### ACTIVITY:
Where a picture appears, skip it; print everything else in the records exactly as it stands.

### PROVIDED DATA:
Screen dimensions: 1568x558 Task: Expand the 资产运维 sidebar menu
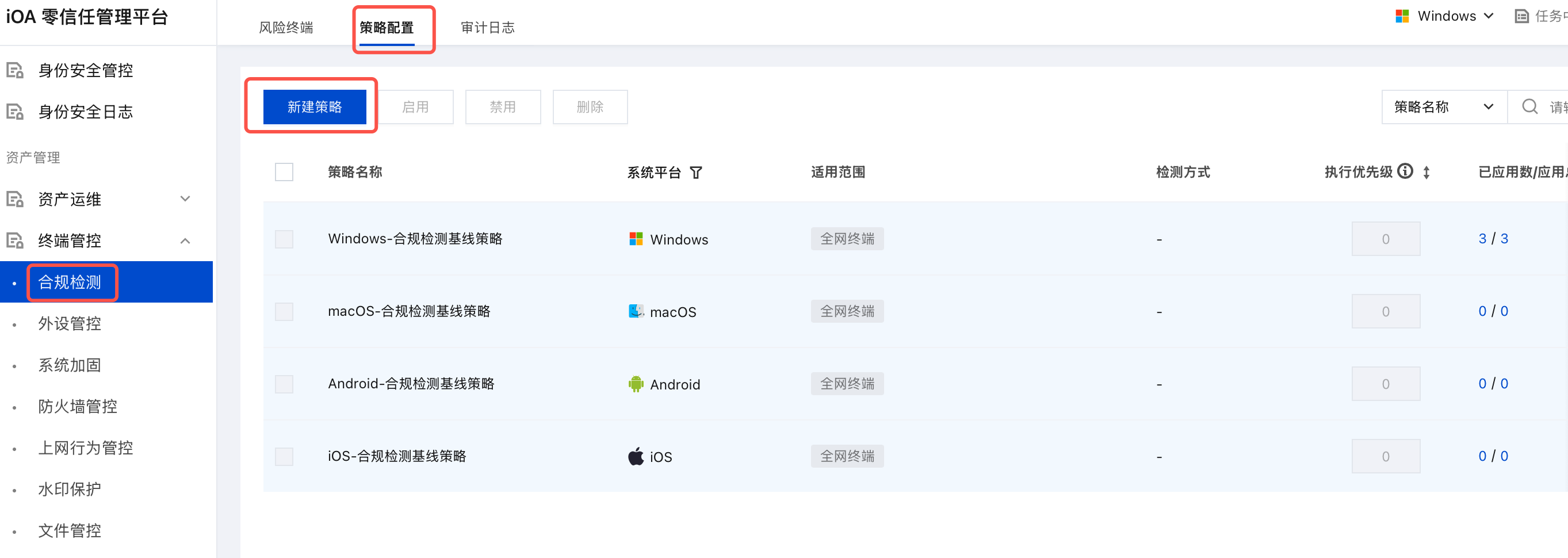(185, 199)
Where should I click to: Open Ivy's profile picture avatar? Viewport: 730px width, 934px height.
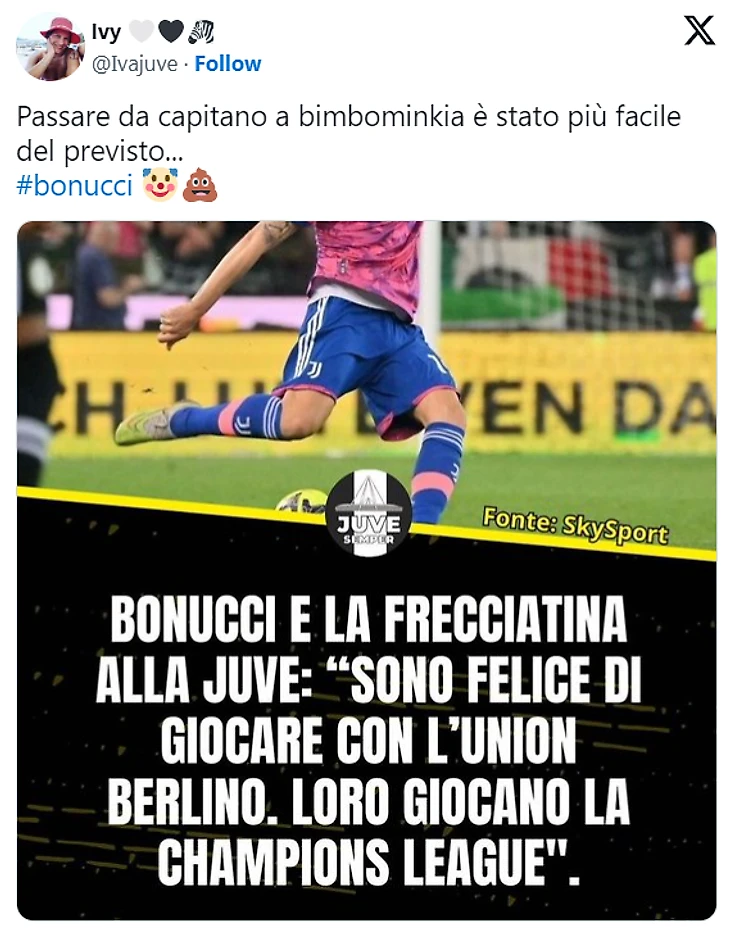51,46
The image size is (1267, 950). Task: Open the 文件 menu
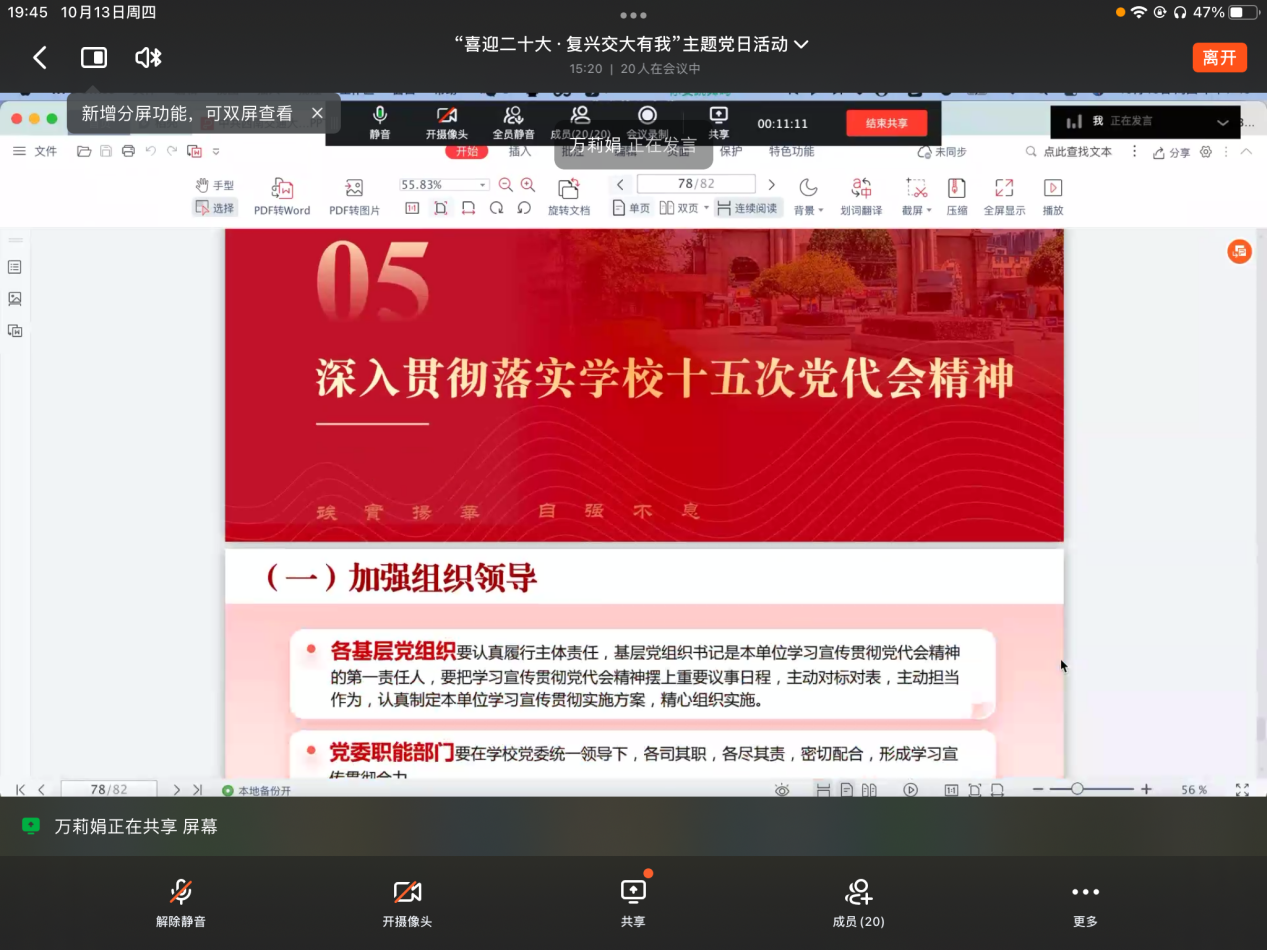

### WRITTEN RESPONSE:
Screen dimensions: 1568x558 Task: Expand the 资产运维 sidebar menu
(185, 199)
Where should I click to: Open Ivy's profile picture avatar? Viewport: 730px width, 934px height.
51,46
The image size is (1267, 950). Task: Open the 文件 menu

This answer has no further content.